Exercise goal: From the line containing "Screen dimensions: 287x170" to the end of the entries, return every line exactly, both ends included, and add nothing.
··········
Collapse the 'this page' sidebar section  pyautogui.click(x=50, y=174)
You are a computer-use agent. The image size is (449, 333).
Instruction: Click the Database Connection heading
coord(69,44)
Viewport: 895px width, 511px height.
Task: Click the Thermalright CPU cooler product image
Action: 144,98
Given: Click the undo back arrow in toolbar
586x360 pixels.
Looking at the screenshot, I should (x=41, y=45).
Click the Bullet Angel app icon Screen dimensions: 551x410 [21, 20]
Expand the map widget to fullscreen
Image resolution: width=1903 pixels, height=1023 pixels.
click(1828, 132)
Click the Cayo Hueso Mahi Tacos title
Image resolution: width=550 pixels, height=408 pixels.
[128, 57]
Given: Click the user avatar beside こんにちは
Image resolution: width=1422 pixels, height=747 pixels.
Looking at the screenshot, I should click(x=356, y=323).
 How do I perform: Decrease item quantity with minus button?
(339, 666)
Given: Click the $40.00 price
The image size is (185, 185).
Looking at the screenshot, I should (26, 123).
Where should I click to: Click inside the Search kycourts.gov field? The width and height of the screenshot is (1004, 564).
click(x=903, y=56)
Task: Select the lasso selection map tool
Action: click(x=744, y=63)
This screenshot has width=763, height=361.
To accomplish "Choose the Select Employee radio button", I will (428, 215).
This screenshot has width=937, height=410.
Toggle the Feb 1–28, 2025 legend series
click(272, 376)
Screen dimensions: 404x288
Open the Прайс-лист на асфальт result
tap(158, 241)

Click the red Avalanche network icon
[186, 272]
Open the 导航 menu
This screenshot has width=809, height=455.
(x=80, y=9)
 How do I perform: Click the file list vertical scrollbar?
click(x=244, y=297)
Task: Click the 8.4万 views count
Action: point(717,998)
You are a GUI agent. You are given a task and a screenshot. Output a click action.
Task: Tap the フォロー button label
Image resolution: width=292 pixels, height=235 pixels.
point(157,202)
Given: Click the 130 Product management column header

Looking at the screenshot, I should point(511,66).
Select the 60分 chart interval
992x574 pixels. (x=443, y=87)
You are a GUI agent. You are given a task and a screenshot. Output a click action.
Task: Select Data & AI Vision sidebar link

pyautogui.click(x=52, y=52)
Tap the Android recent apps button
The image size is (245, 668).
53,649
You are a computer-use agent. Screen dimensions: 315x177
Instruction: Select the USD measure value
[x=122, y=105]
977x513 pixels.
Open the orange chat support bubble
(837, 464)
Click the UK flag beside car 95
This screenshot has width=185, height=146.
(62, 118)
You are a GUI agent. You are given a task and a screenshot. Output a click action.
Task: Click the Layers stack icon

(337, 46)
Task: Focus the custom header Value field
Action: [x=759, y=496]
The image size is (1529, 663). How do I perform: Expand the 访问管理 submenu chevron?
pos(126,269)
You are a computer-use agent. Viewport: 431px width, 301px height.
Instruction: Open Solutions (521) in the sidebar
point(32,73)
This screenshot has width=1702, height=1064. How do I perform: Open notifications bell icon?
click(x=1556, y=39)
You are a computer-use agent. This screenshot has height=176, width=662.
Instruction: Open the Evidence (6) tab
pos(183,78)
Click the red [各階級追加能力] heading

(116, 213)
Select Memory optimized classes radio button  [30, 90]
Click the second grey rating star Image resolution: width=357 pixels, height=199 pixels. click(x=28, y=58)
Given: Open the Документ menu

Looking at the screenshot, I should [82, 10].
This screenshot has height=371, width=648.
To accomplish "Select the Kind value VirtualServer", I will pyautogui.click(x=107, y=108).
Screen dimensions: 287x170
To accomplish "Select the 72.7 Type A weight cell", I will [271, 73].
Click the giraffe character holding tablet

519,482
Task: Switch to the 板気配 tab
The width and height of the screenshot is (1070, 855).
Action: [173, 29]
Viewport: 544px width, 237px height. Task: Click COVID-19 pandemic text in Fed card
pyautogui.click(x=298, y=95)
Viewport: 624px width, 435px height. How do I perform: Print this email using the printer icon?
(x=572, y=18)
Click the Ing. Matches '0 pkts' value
··········
Answer for this exercise:
Screen dimensions: 287x170
To accomplish "Select the 72.7 Type A weight cell", I will [271, 73].
Click the giraffe character holding tablet

519,482
Task: Switch to the 板気配 tab
The width and height of the screenshot is (1070, 855).
Action: [173, 29]
Viewport: 544px width, 237px height. Task: Click COVID-19 pandemic text in Fed card
pyautogui.click(x=298, y=95)
Viewport: 624px width, 435px height. How do I perform: Print this email using the printer icon?
(x=572, y=18)
Click the Ing. Matches '0 pkts' value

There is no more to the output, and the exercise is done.